The System
I designed a “conveyor belt” workflow that moved tickets through clear stages:
PM → Designer → Reviewer → Designer → PM
This allowed:
The PM to review and validate the request
The Designer to complete the work
A Reviewer (often the requester or a manager) to confirm accuracy
The Designer to make any required updates
The PM to do a final review
Since we didn’t have a dedicated QA team, I acted as the final checkpoint — making sure requests were clear upfront and that the final output was accurate and ready to ship.

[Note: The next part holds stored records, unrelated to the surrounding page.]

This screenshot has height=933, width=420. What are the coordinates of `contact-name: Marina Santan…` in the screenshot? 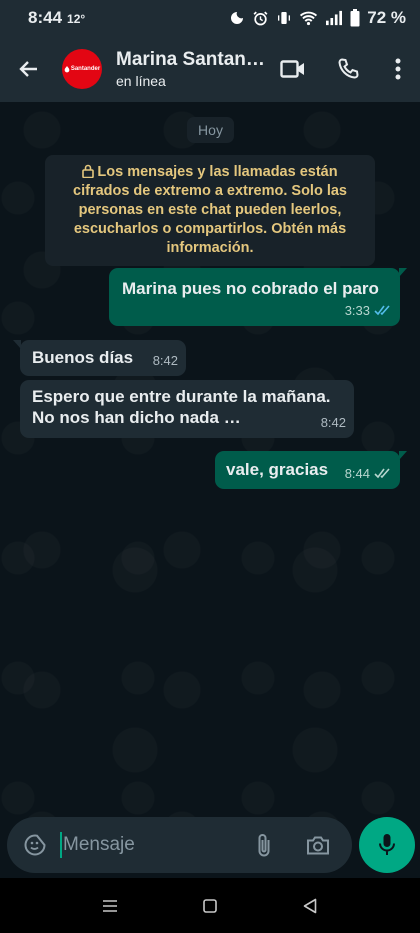 It's located at (190, 60).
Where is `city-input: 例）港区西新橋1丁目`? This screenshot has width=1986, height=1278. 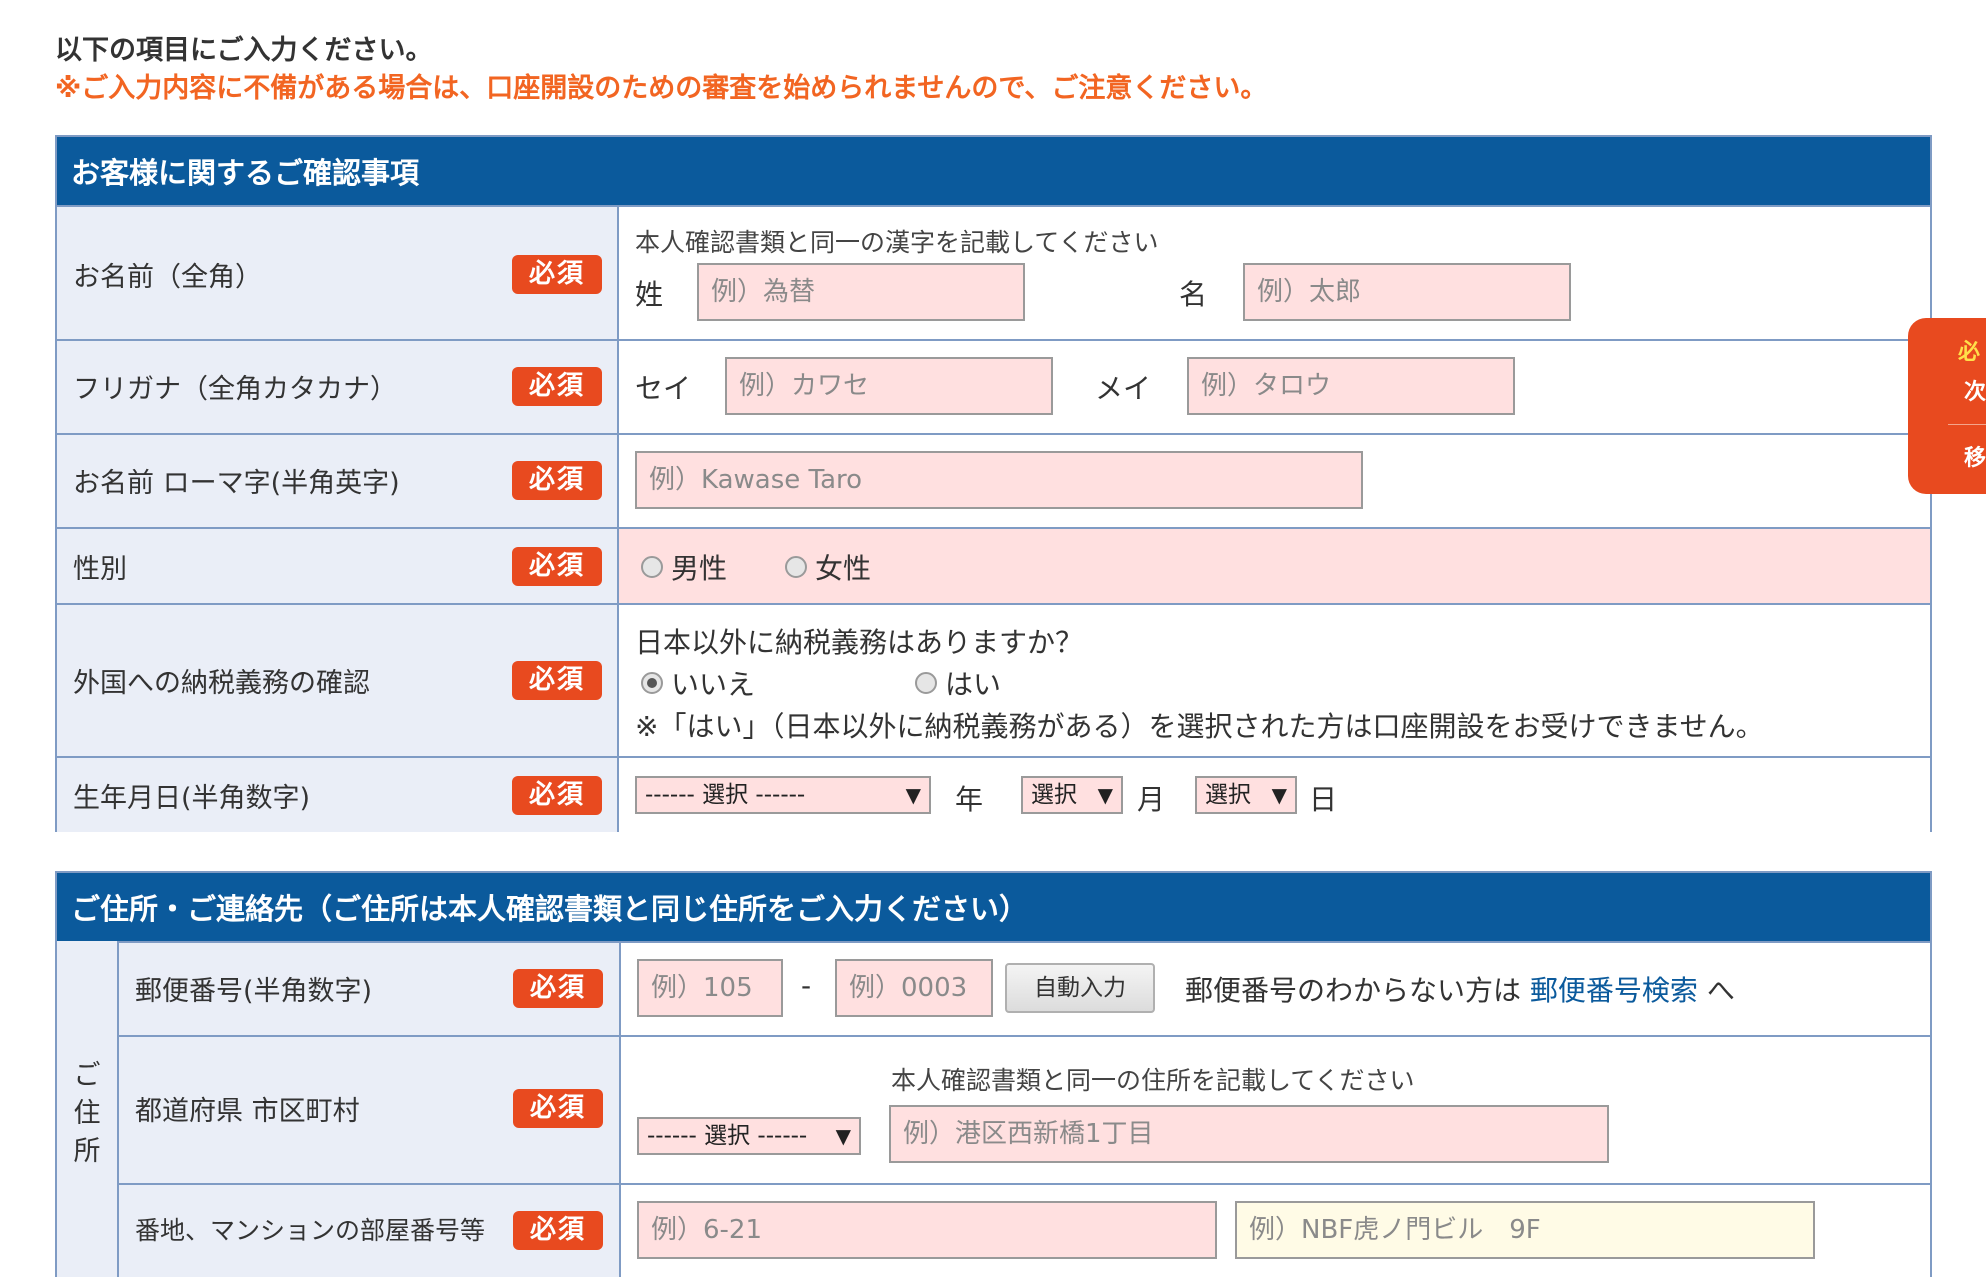 city-input: 例）港区西新橋1丁目 is located at coordinates (1249, 1134).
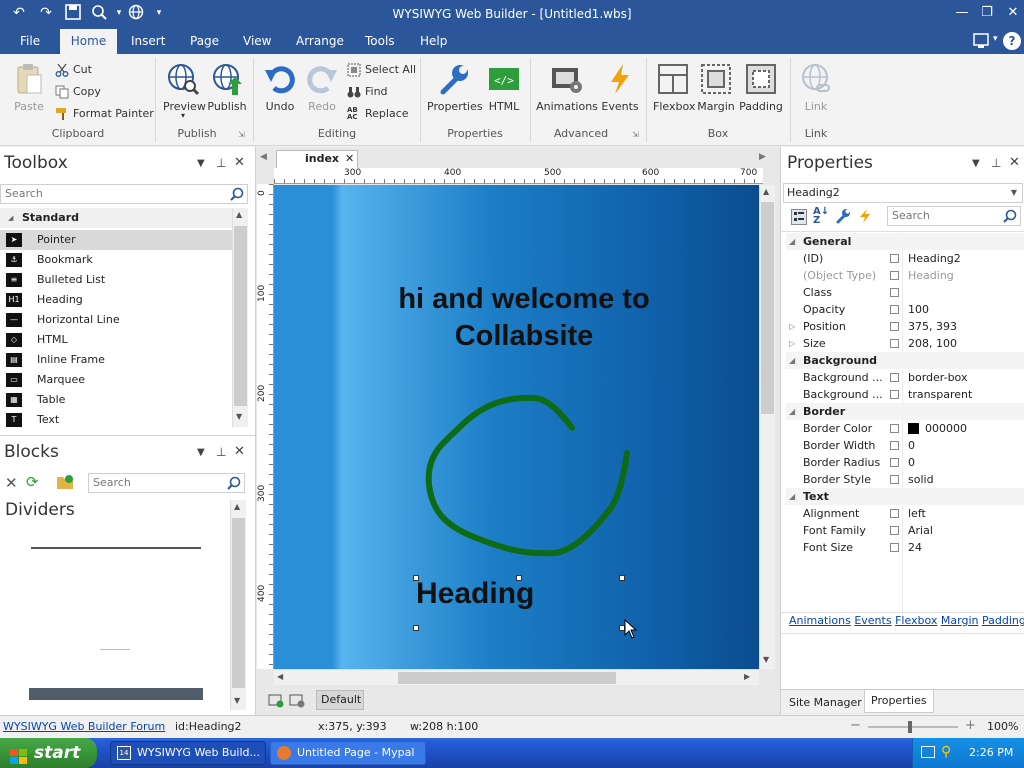 The width and height of the screenshot is (1024, 768). Describe the element at coordinates (821, 216) in the screenshot. I see `sort-az-icon: A↓ Z` at that location.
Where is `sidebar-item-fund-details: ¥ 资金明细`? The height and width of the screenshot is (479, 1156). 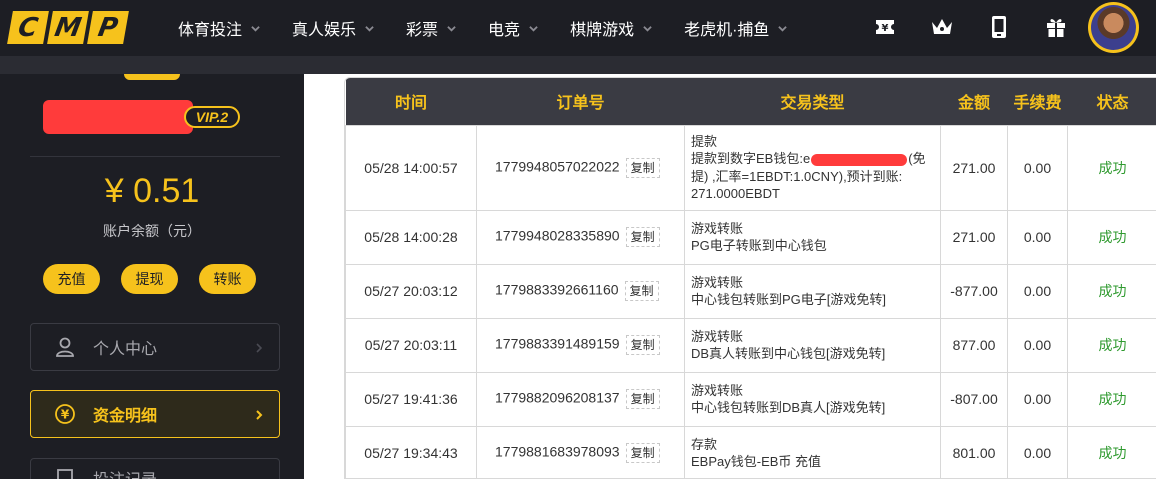 sidebar-item-fund-details: ¥ 资金明细 is located at coordinates (155, 414).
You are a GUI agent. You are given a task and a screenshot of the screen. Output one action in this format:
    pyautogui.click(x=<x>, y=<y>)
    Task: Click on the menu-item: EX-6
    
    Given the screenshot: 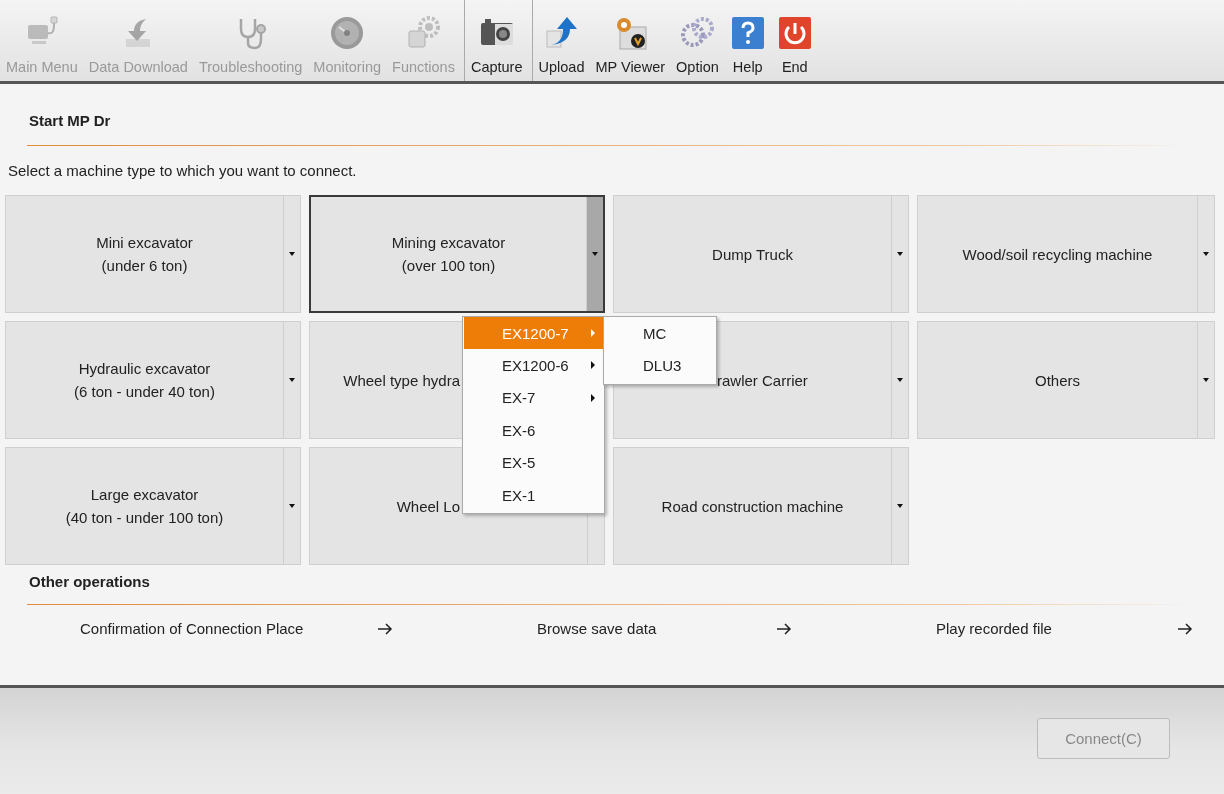 What is the action you would take?
    pyautogui.click(x=534, y=430)
    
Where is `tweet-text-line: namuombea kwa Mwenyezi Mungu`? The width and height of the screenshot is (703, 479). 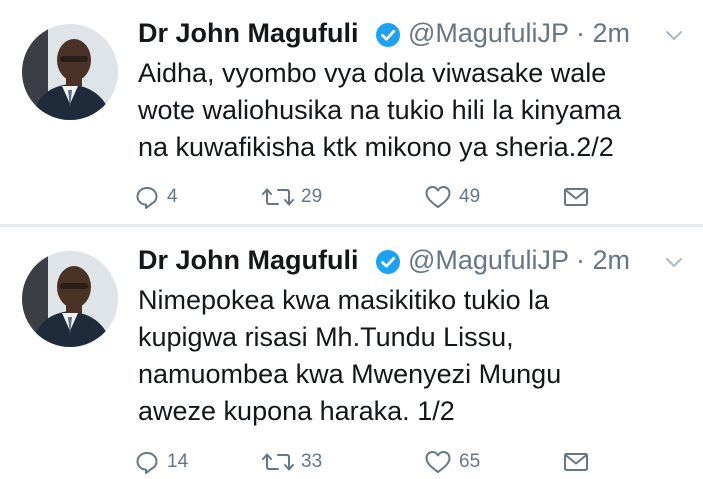
tweet-text-line: namuombea kwa Mwenyezi Mungu is located at coordinates (350, 374).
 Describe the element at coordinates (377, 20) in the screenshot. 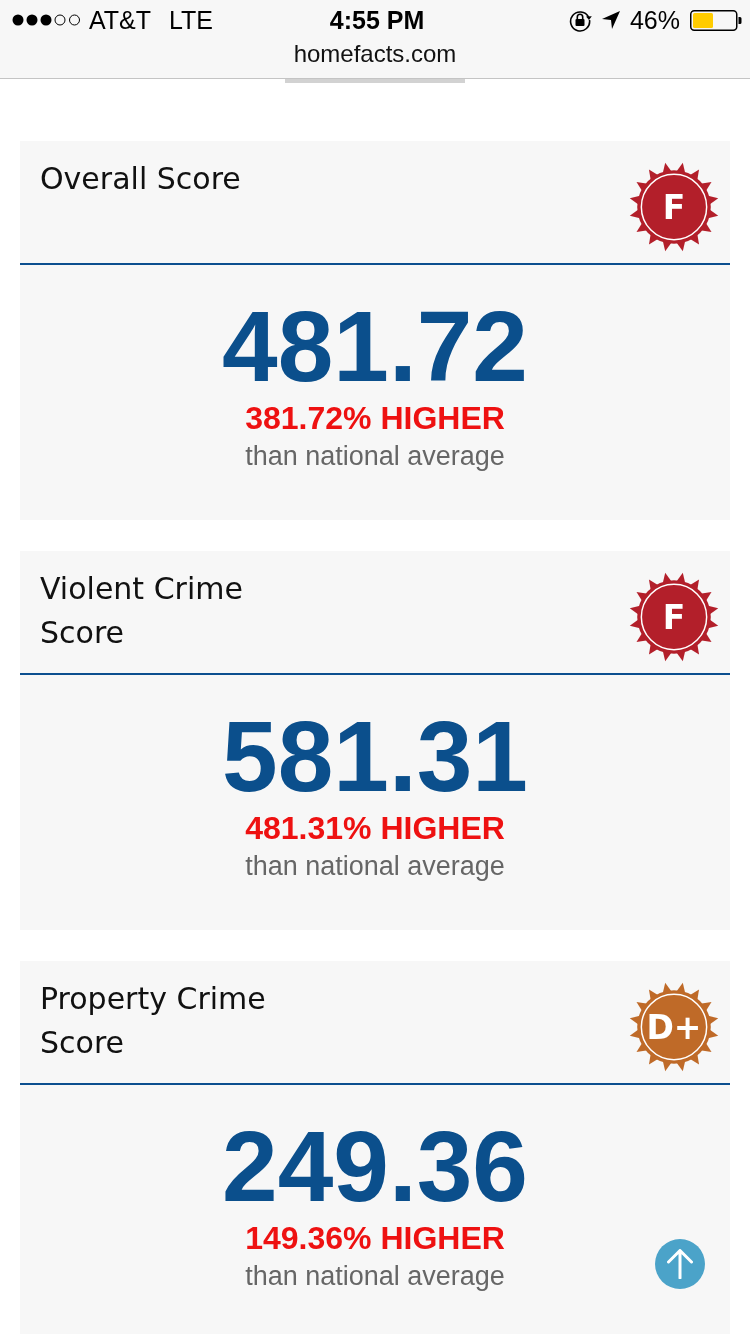

I see `clock-time: 4:55 PM` at that location.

I also provided design guidance when needed and deferred to our senior UI designer for higher-level UI decisions.
Sprint Adaptation
In 2024, I introduced a sprint-style system adapted to our actual needs. After researching common sprint models, I realized none of them fully supported a workflow with many small requests alongside a few larger, long-running ones.
I divided each month into two phases:
Requests due between the 1st–15th were assigned immediately or placed into the previous P2. Requests due later were bucketed accordingly. Larger projects, such as landing pages, were placed into an active sprint and carried forward as long as they were still in progress.
While this wasn’t a traditional sprint system, it worked extremely well. During December 2024 — a high-volume period when the team was understaffed — we were able to keep up with holiday demand without delays or burnout.